Solana’s trading around $230 has become quite the head-scratcher lately, hasn’t it? It’s like watching a heavyweight champ who’s clearly got the power but keeps getting held back by an invisible force. With no rotational flow and low FOMO in the market, SOL just can’t seem to muscle past that $230 resistance, especially as big players are cashing in profits and a cluster of long positions sits stubbornly below. Now, here’s the million-dollar question — could we see Solana dip again, maybe test the $200–$220 range where a ton of longs are getting squeezed, before it finally bursts through toward $250, even $300? The market’s playing it cool, altcoins are largely sidelined, and the Altcoin Season Index is tanking, adding fuel to the idea that risk appetite is capped for now. But don’t write Solana off just yet — if the bulls can reinforce that $200 support, it could shake out the weak hands and set the stage for a serious Q4 rally. Intrigued? Let’s break down the numbers, the moves, and what this means for your next big play. LEARN MORE
Key Takeaways
Why is Solana’s $230 resistance weakening?
With rotational flow absent and FOMO low, Solana struggles to push past $230 as heavy profits are realized and long clusters sit below.
Could SOL see another drop before the next leg up?
A flush of overexposed longs in the $200–$220 band could test support, but strong bids may clear weak hands and pave the way toward $250–$300.
The market is still shrugging off the rotational bid.
On-chain, investors are steering clear of altcoins, keeping risk flows capped. Supporting this, the Altcoin Season Index has fallen 4 points to 67, at press time, underscoring a lack of full-blown Altcoin Season.
Meanwhile, high-caps are testing key resistance zones. Solana [SOL] is consolidating around $230 after a smooth weekly vertical expansion.
However, with rotational flow absent, a resistance wall could be forming.

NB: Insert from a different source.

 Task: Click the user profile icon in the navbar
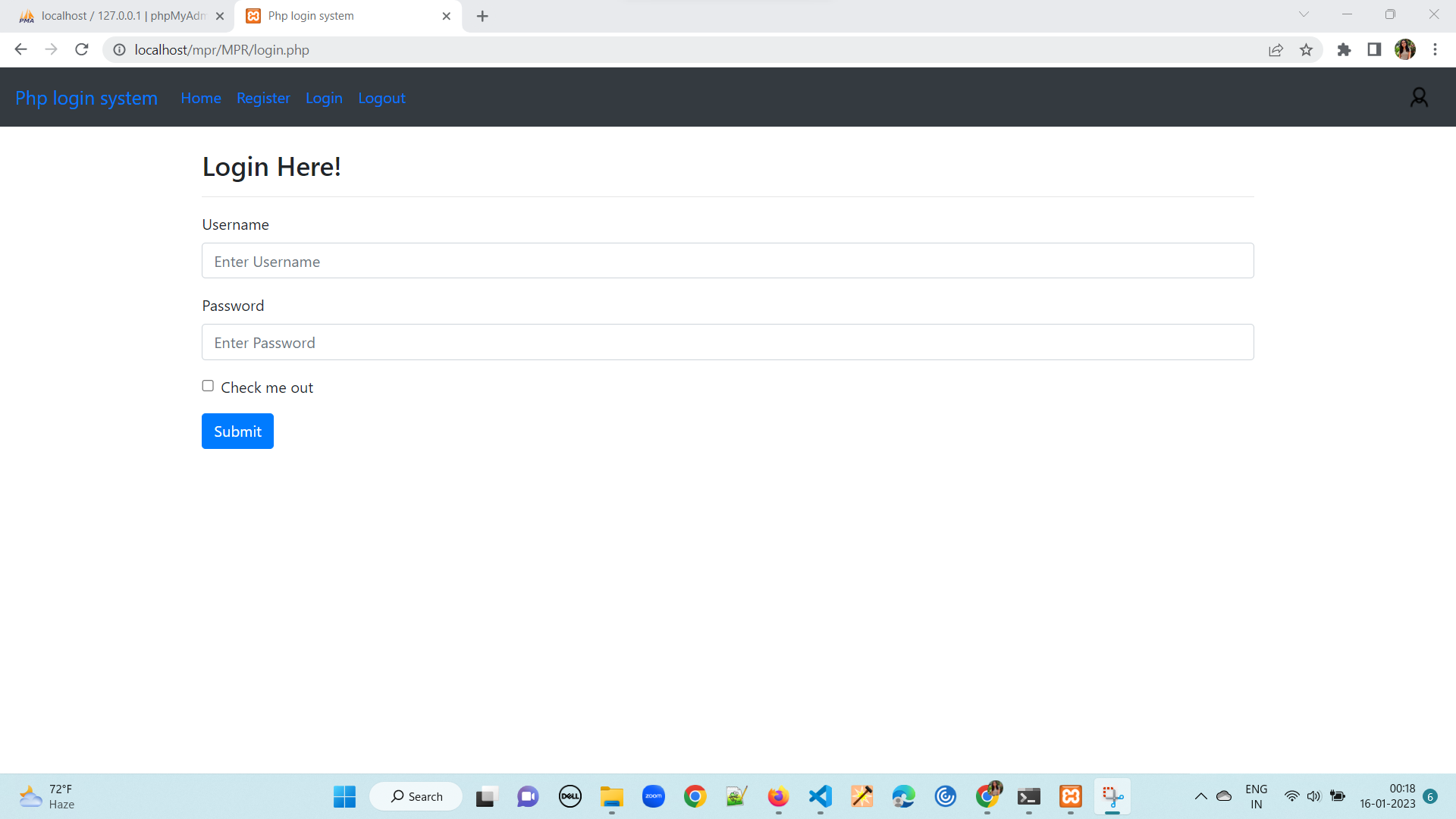(x=1420, y=97)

Against this setup, massive profits are being realized. On the 2nd of October, nearly $1.03 billion in SOL were taken off the table around $234, meaning roughly 4.4 million SOL changed hands in the move.

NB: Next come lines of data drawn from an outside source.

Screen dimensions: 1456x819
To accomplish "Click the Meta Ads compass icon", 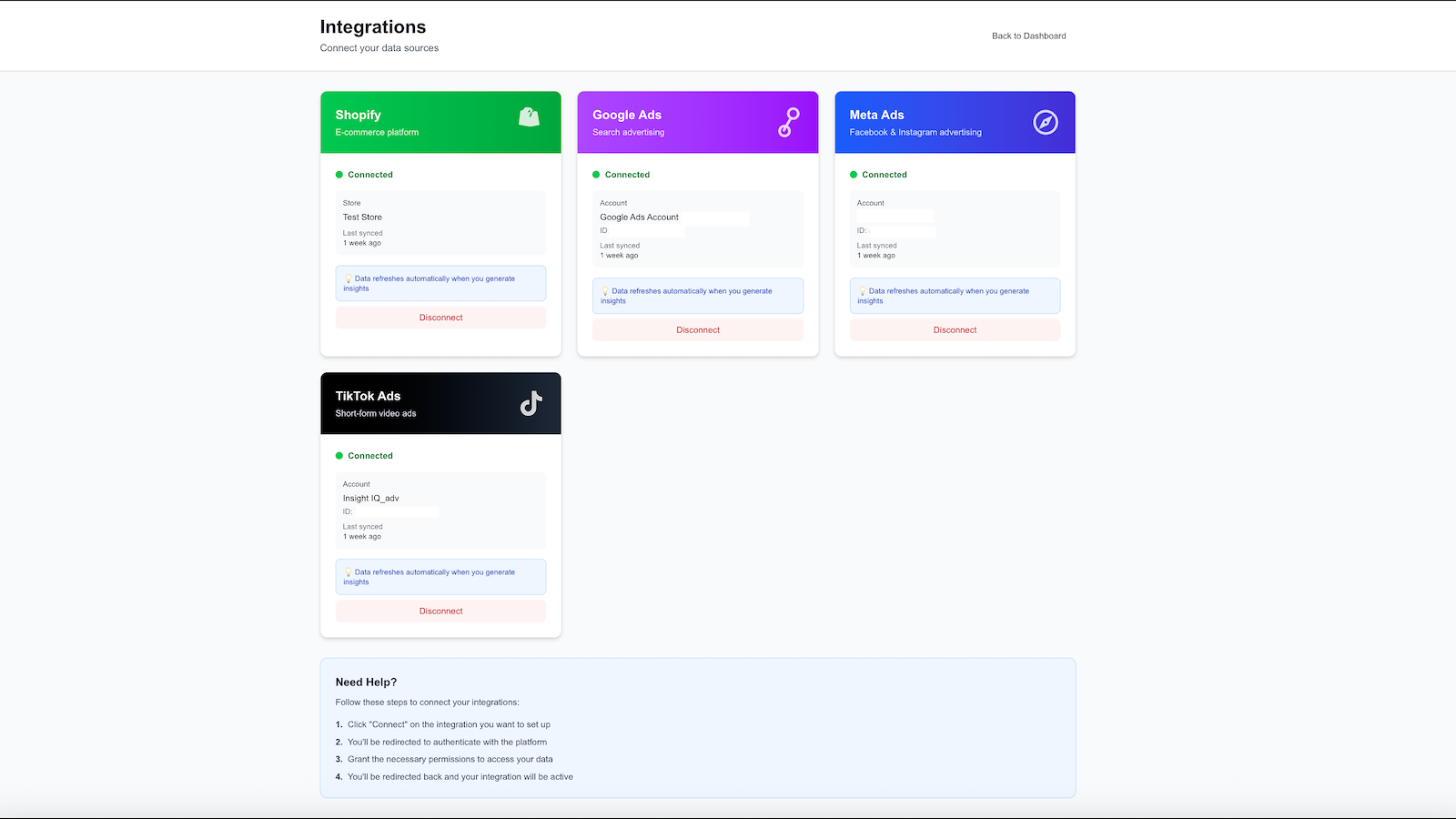I will tap(1045, 121).
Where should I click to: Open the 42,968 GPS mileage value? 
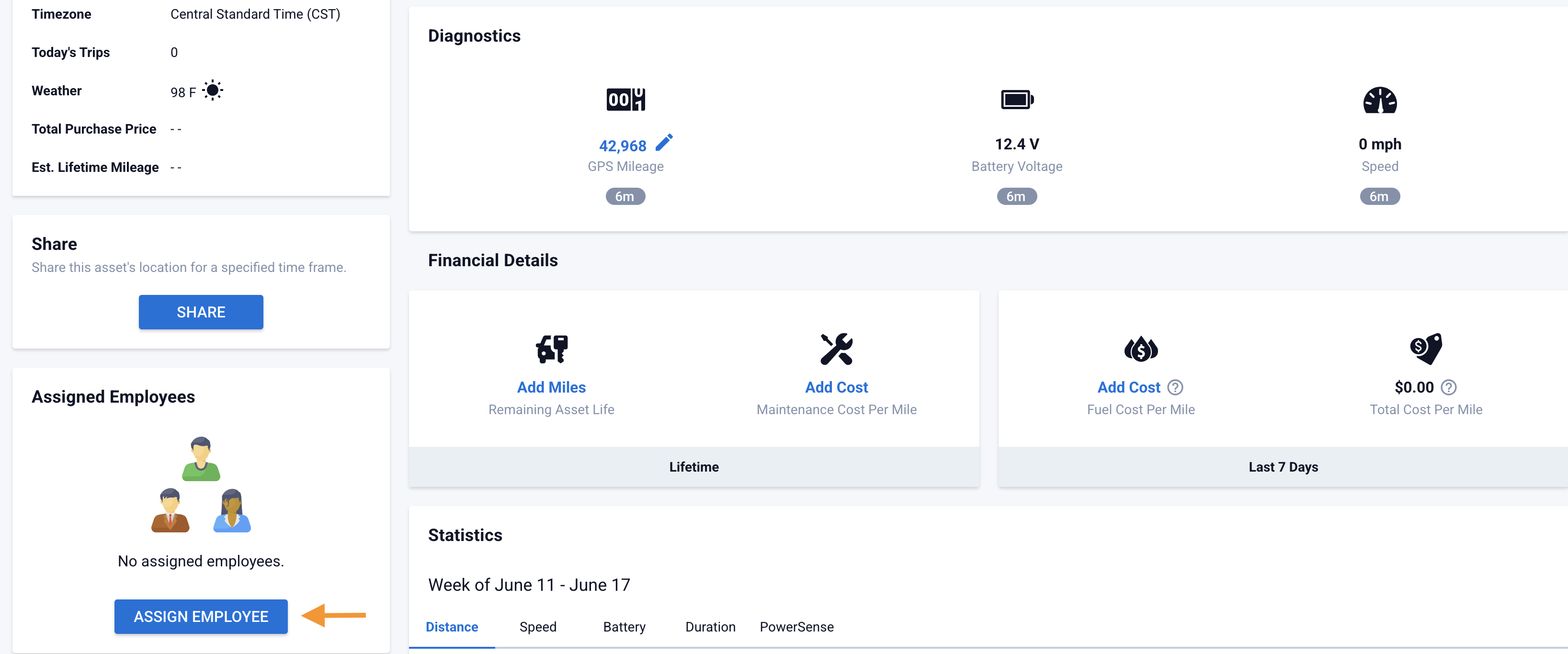coord(622,146)
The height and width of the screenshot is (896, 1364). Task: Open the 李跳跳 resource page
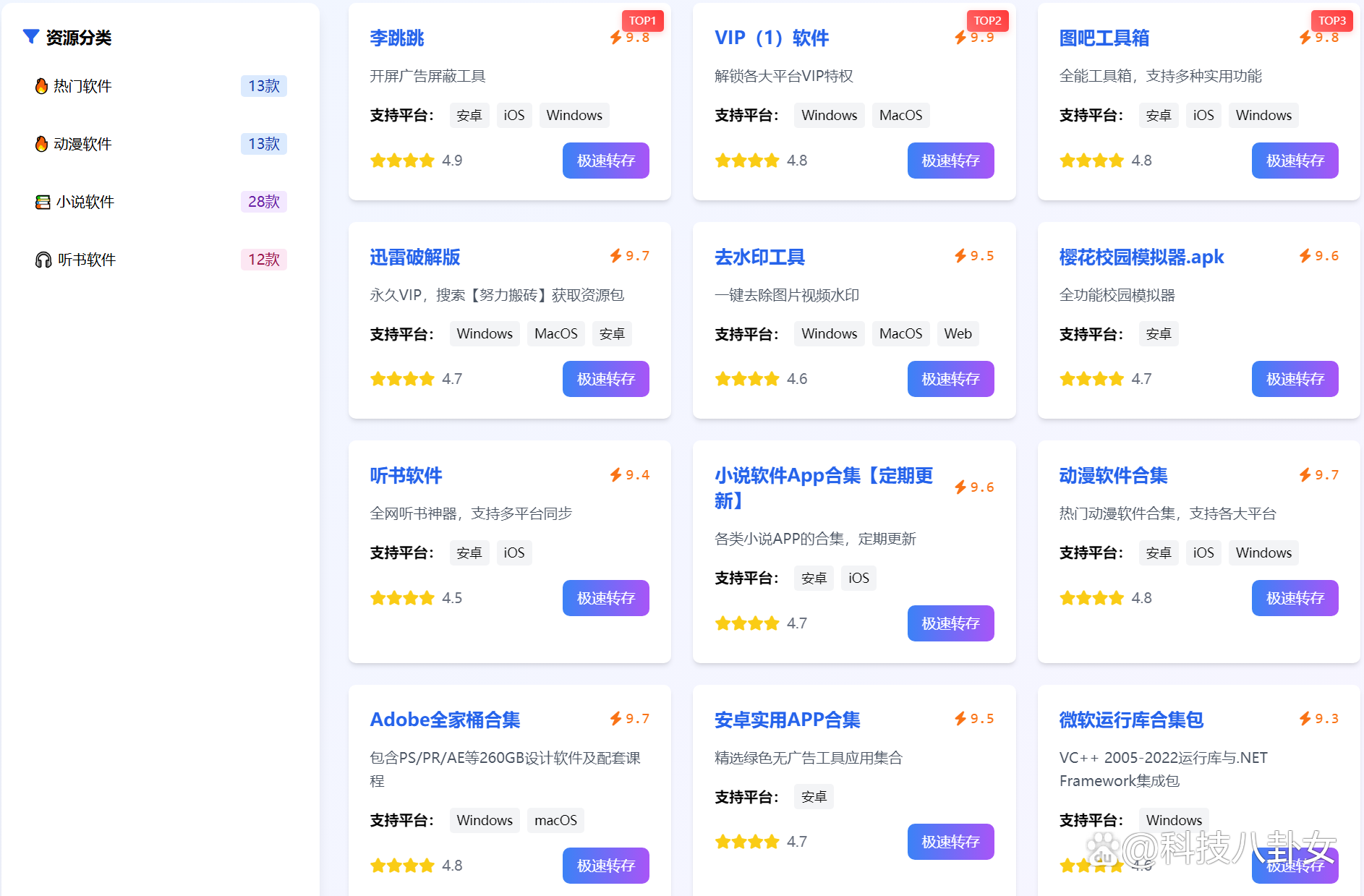click(396, 38)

The aftermath? SOL dropped to $228, at the time of writing, down 2.5%, showing the bid-wall couldn’t absorb the pressure. The SOL/BTC ratio also looked weak, marking its third red week back to early-September levels.
In simple terms, with rotational flow absent and FOMO low, Solana’s $230 resistance appeared to be losing strength. In this setup, what happens when massive long liquidity clusters on the downside support?

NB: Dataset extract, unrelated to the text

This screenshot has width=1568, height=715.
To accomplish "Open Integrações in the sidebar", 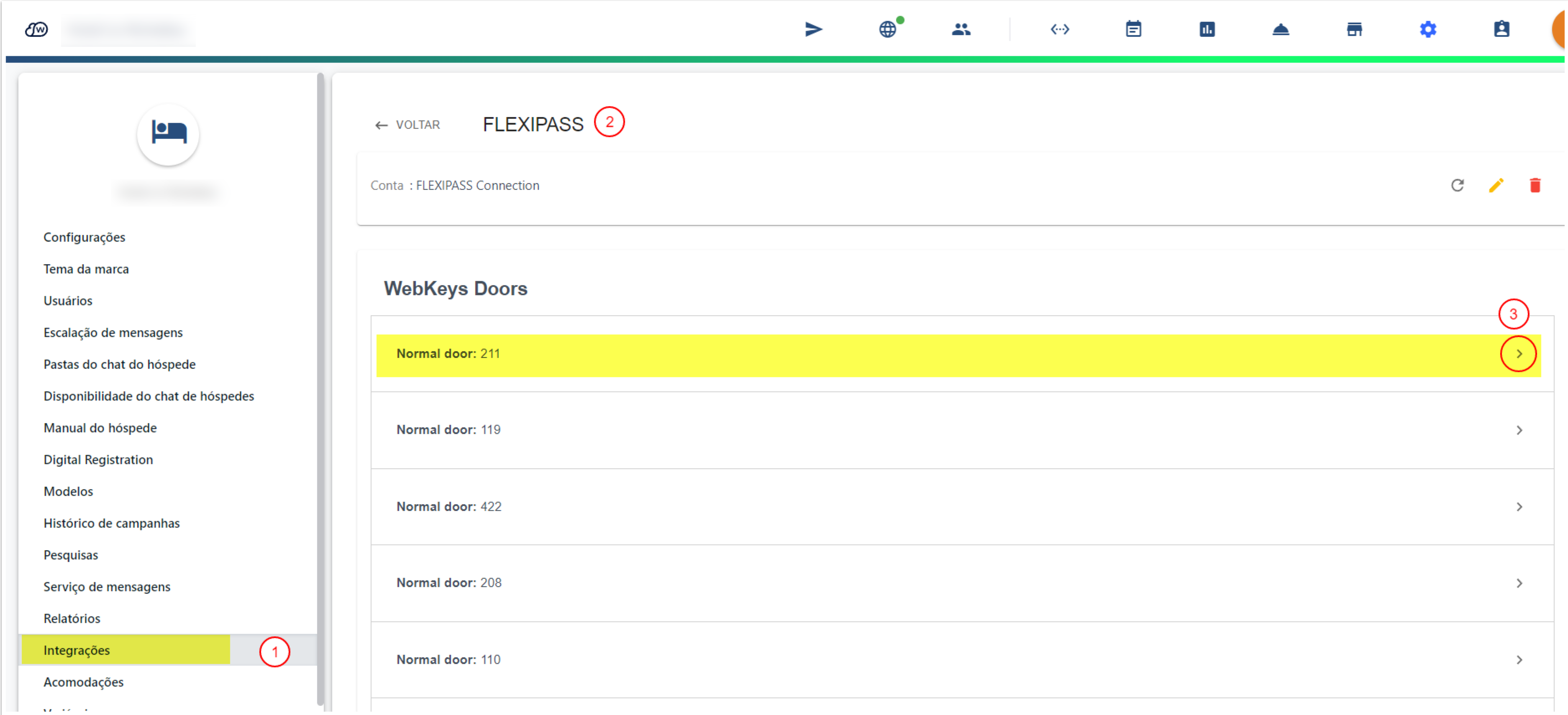I will 77,650.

Solana’s $200 support tested by heavy long positioning
So far, Solana has been the most exposed to capitulation risk.
To begin with, NRPL flipped red at the back end of September, right as price broke below $224. This shift triggered roughly $1.7 billion in realized losses, showing how quickly underwater holders rushed to unload.
The fallout? SOL slid 20% to $200. With over 5% of supply still parked at $224, the odds of another breakdown to $200 stayed high, especially with $200 million in overexposed longs clustered in the $200-$220 band.
That said, the 18.5% bounce off $200 was significant.
After the capitulation, bulls flipped $200 into support, driving SOL toward $230. Still, with resistance sitting at $230, the short-term downside to $220 remains elevated, especially with $200 million in longs on the line.
However, if bulls step up again and reinforce $200 as a solid bid, it could shake out weak longs and clear the way for SOL to target $250. In this setup, it looks like a potential precursor for Solana’s Q4 push past $300.